Consigne 1
Dans l'extrait, reformulez plus brièvement le paragraphe qui commence par « Mais la larve n’est pas seule » en gardant ses faits principaux.
Consigne 2
Reproduisez à l'identique tout ce qui va, dans l'extrait, de « Ce type de larves, appartenant » jusqu'à « poursuivre leur offensive. ».

Extrait de page
= = = =

L’arme secrète des coccinelles provient de leurs proies

Ce type de larves, appartenant à la famille des coccinelles Cryptolaemus montrouzieri, est fréquemment observé sur ces cactus, car ils abritent des cochenilles, les Dactylopius opuntiae, dont elles raffolent.

Mais la larve n’est pas seule: un groupe de fourmis prédatrices se préparent à l’attaquer ! Alors que ces dernières lancent l’assaut, la coccinelle juvénile, loin d’être sans défense, contracte ses muscles et expulse une goutte de liquide rouge vif. Ce liquide, appelé hémolymphe, renferme de l’acide carminique, une toxine qui rappelle le sang, dissuadant ainsi les assaillantes de poursuivre leur offensive.

Et cet acide carminique, la coccinelle, en particulier la larve, l'”emprunterait” directement… aux cochenilles ! C’est la découverte réalisée par Angel Plata et qui a fait l’objet d’une publication le 13 mars 2024 dans la revue Proceedings of the Royal Society.

= = = =

[Données recueillies]
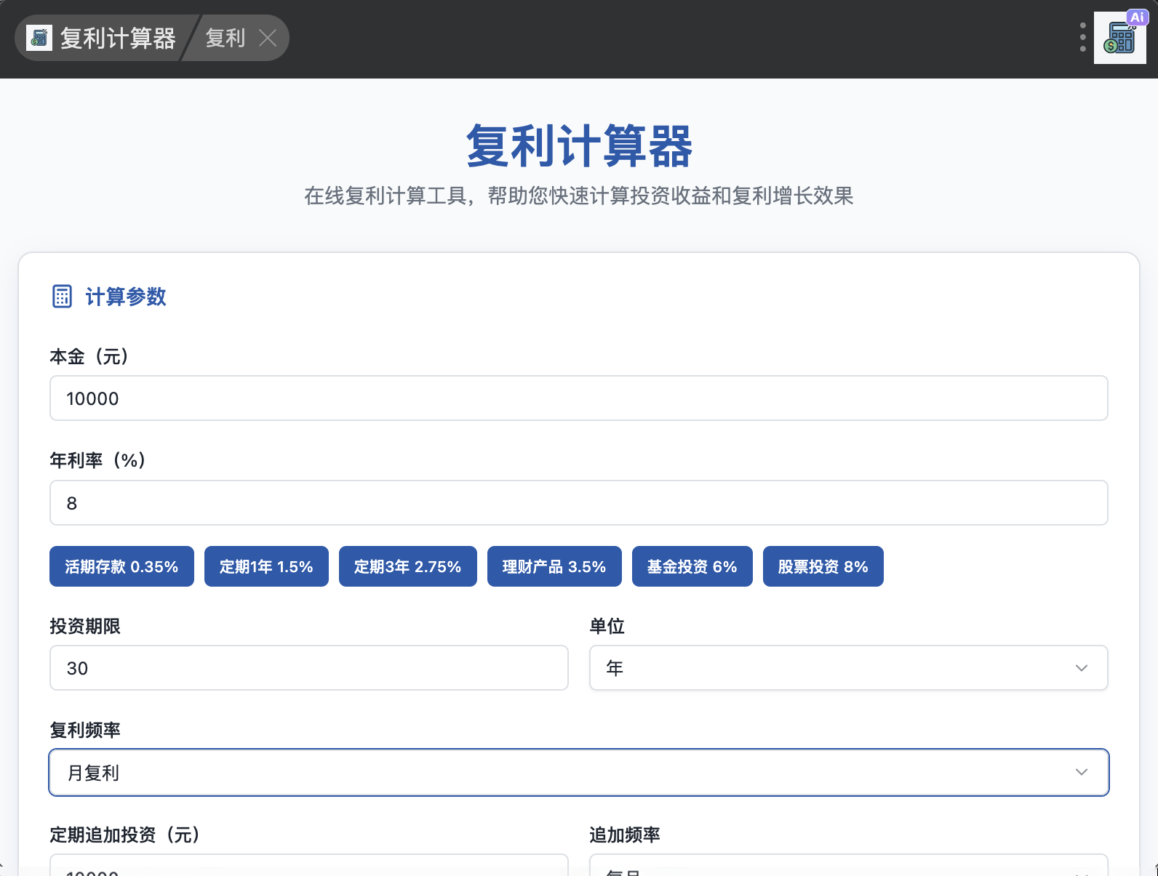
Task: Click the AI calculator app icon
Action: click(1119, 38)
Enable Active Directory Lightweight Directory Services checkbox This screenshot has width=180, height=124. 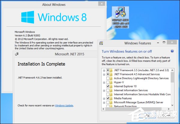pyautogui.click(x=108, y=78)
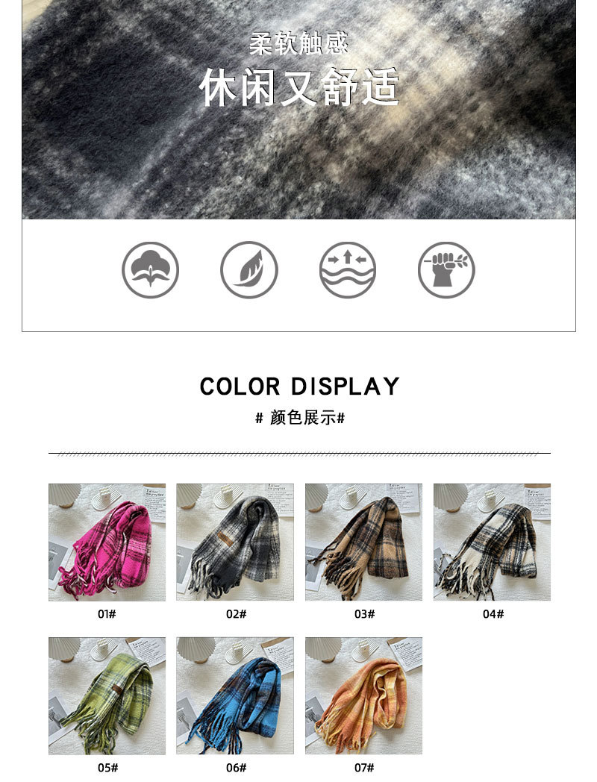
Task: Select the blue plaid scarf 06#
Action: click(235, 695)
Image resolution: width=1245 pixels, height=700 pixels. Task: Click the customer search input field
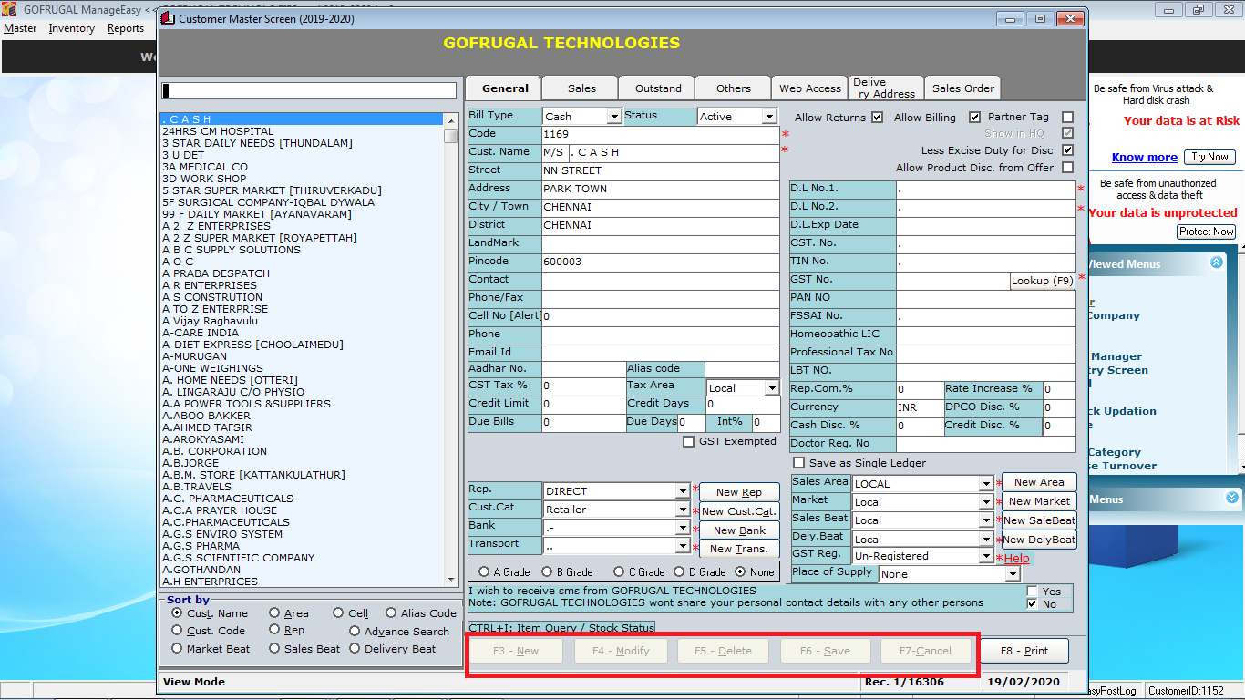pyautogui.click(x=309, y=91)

= = = =

Zone de réponse 1
Des fourmis prédatrices s'apprêtent à attaquer la larve. Au moment de l'assaut, la jeune coccinelle contracte ses muscles et expulse une goutte de liquide rouge vif, l'hémolymphe. Ce liquide contient de l'acide carminique, une toxine qui rappelle le sang, ce qui dissuade les fourmis de poursuivre leur attaque.

Zone de réponse 2
Ce type de larves, appartenant à la famille des coccinelles Cryptolaemus montrouzieri, est fréquemment observé sur ces cactus, car ils abritent des cochenilles, les Dactylopius opuntiae, dont elles raffolent.

Mais la larve n’est pas seule: un groupe de fourmis prédatrices se préparent à l’attaquer ! Alors que ces dernières lancent l’assaut, la coccinelle juvénile, loin d’être sans défense, contracte ses muscles et expulse une goutte de liquide rouge vif. Ce liquide, appelé hémolymphe, renferme de l’acide carminique, une toxine qui rappelle le sang, dissuadant ainsi les assaillantes de poursuivre leur offensive.